Multimodal Chatbots for Builders
A builder can create a chatbot that accepts text and image prompts.
For example, a support bot can read a screenshot from a user and explain the visible error message.
Video Frame Analysis for Media Workflows
A media team can process short videos as frame sequences.
DiffusionGemma can describe scene content, compare frames, or answer questions about visual changes.
Tool-Using Agents for App Developers
An app developer can connect DiffusionGemma to function-calling workflows.
The model can call tools, receive results, and produce structured responses for tasks like data lookup, routing, or report generation.
Limits to Know
DiffusionGemma can still produce incorrect or outdated facts.
It is not a knowledge base.
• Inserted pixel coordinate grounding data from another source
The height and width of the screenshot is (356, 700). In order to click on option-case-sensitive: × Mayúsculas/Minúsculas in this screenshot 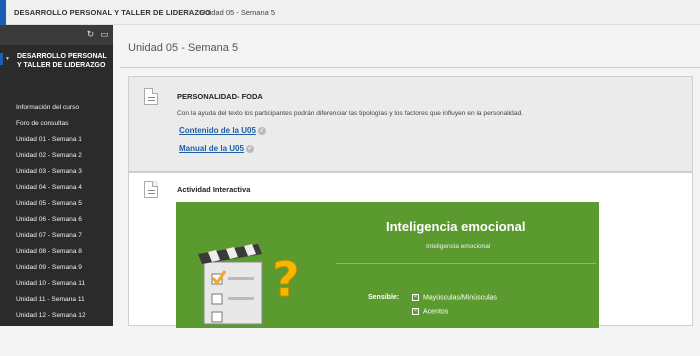, I will do `click(454, 298)`.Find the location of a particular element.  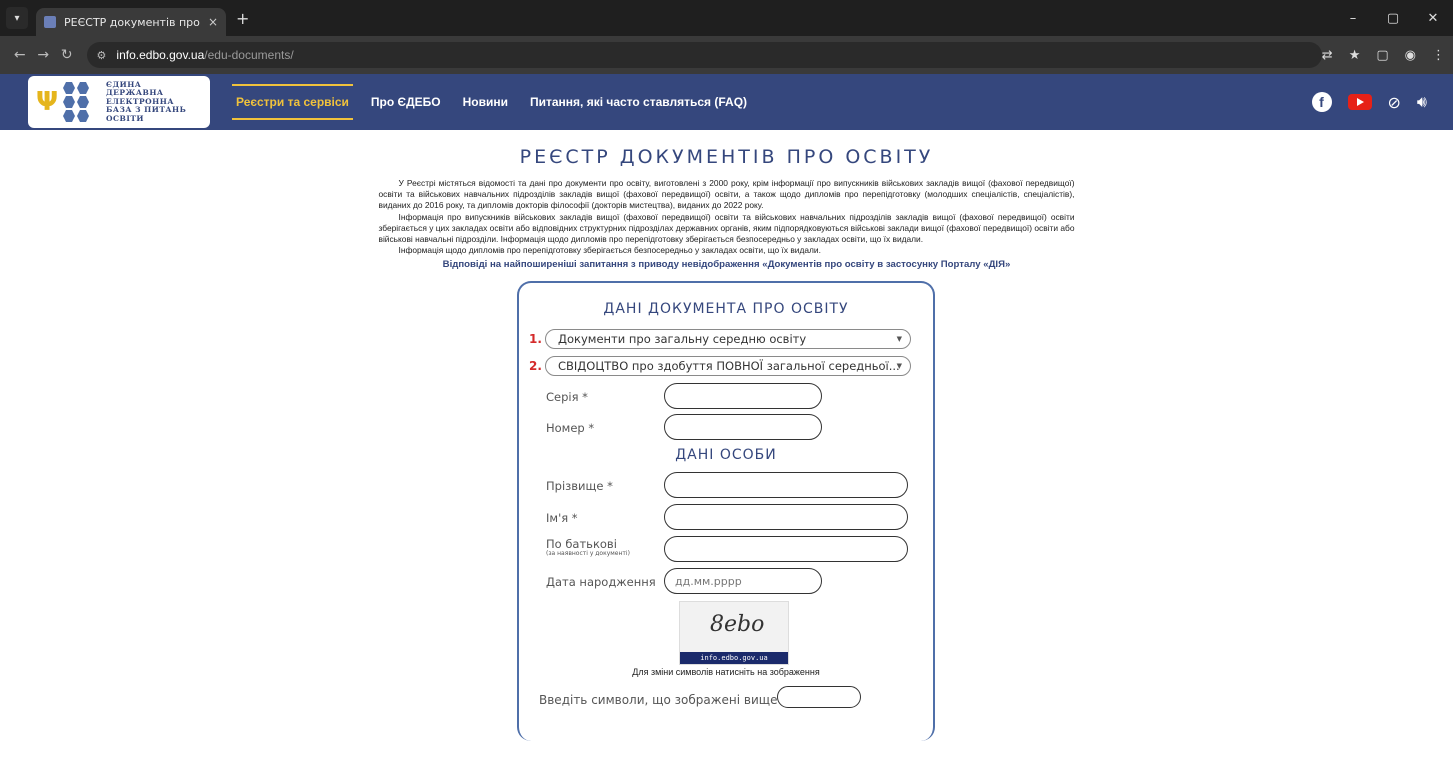

document-data-heading: ДАНІ ДОКУМЕНТА ПРО ОСВІТУ is located at coordinates (726, 309). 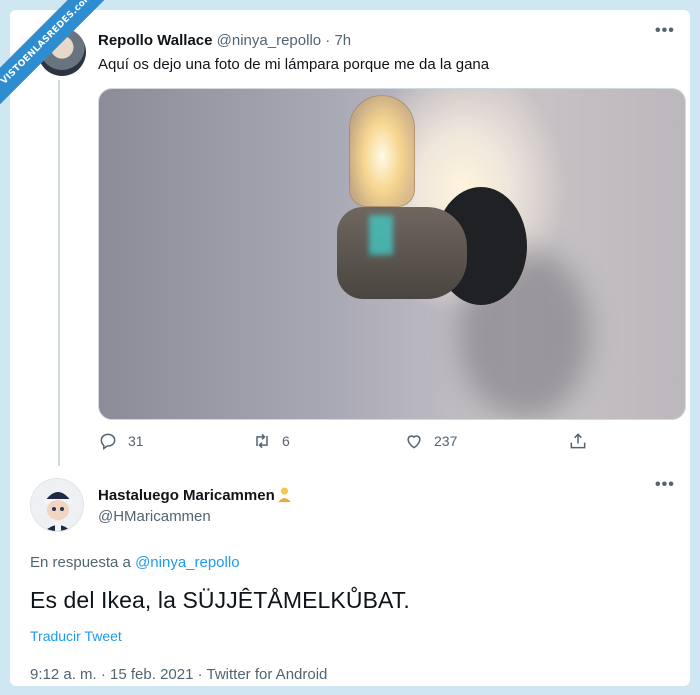 I want to click on reply-author-name: Hastaluego Maricammen, so click(x=186, y=496).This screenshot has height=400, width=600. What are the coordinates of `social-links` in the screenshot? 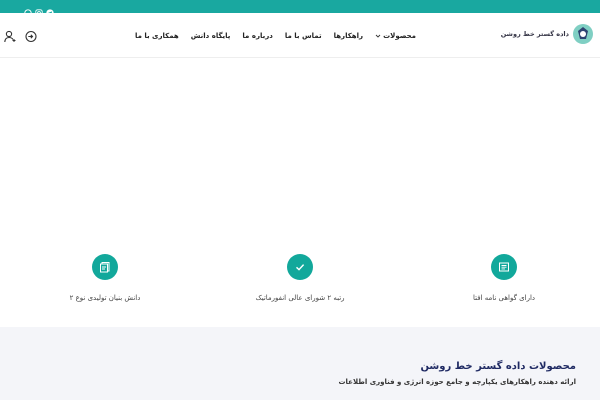 It's located at (39, 10). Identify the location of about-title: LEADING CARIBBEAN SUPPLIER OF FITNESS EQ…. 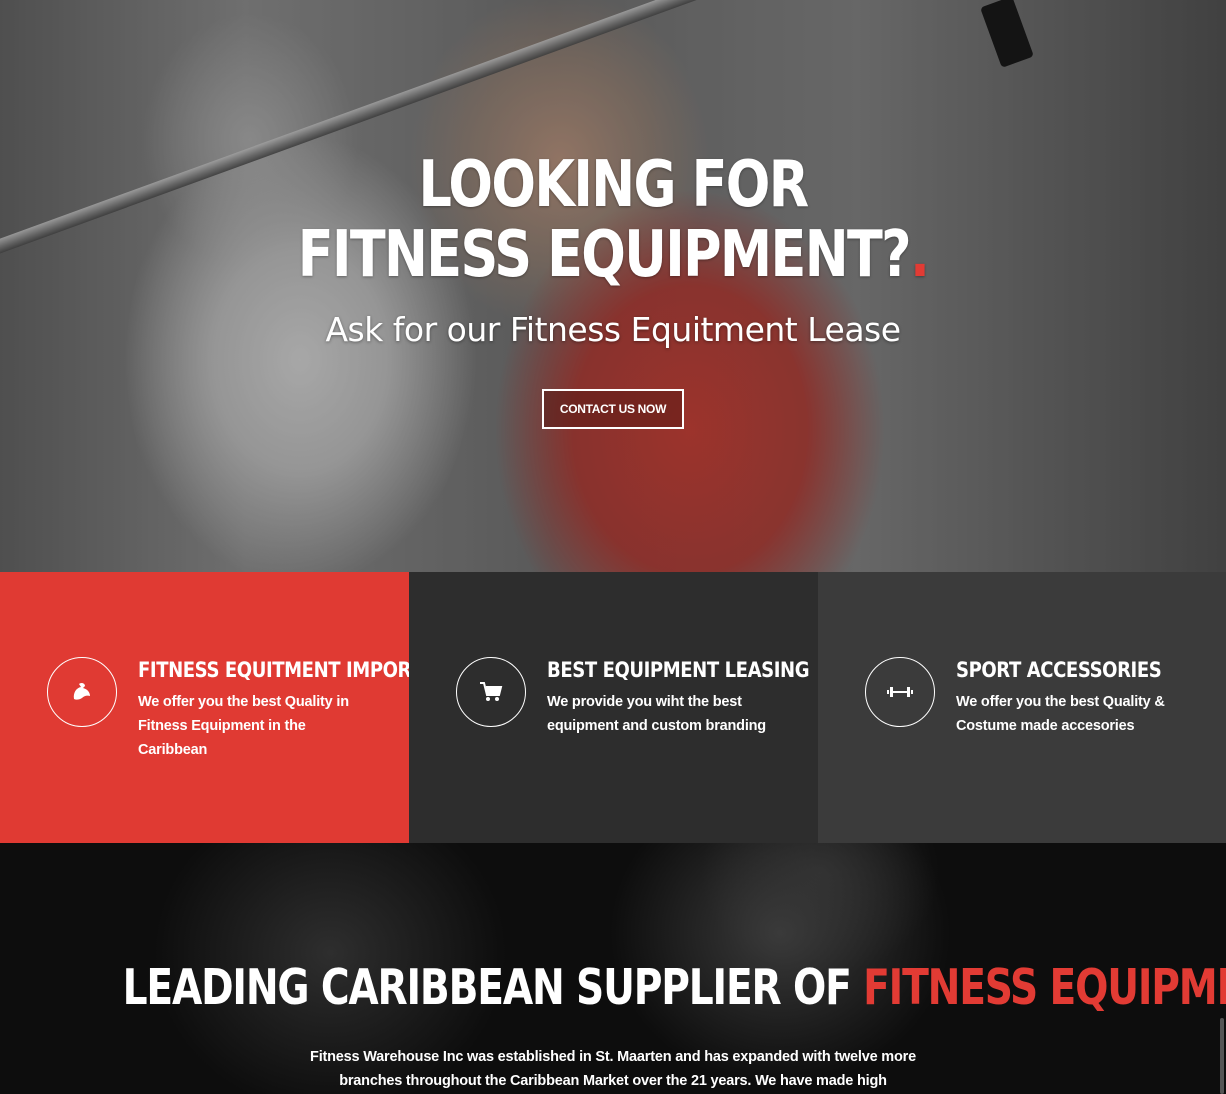
(674, 988).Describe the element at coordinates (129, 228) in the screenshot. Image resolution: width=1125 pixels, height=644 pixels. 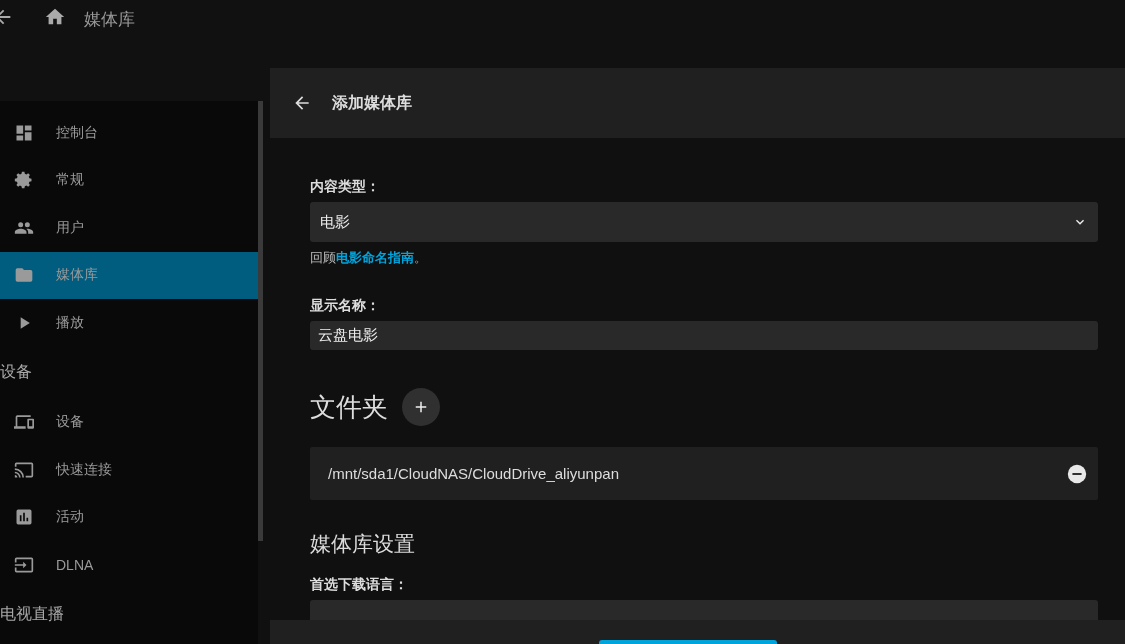
I see `sidebar-item: 用户` at that location.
Use retrieval, citations, or a separate verification step when accuracy matters.
Open-ended tasks may need careful prompting. Visual tasks may need a higher image token budget, which increases compute cost.
DiffusionGemma also needs safety checks in production. Developers should add filters, logging, evaluation sets, and human review for sensitive use cases.
How to Try DiffusionGemma
The main checkpoint is available on Hugging Face as google/diffusiongemma-26B-A4B-it.
You can run it with Transformers, serve it through vLLM or SGLang, or explore Docker-based options. Quantized versions may help teams test it on smaller local setups, but quality and speed can vary by quantization.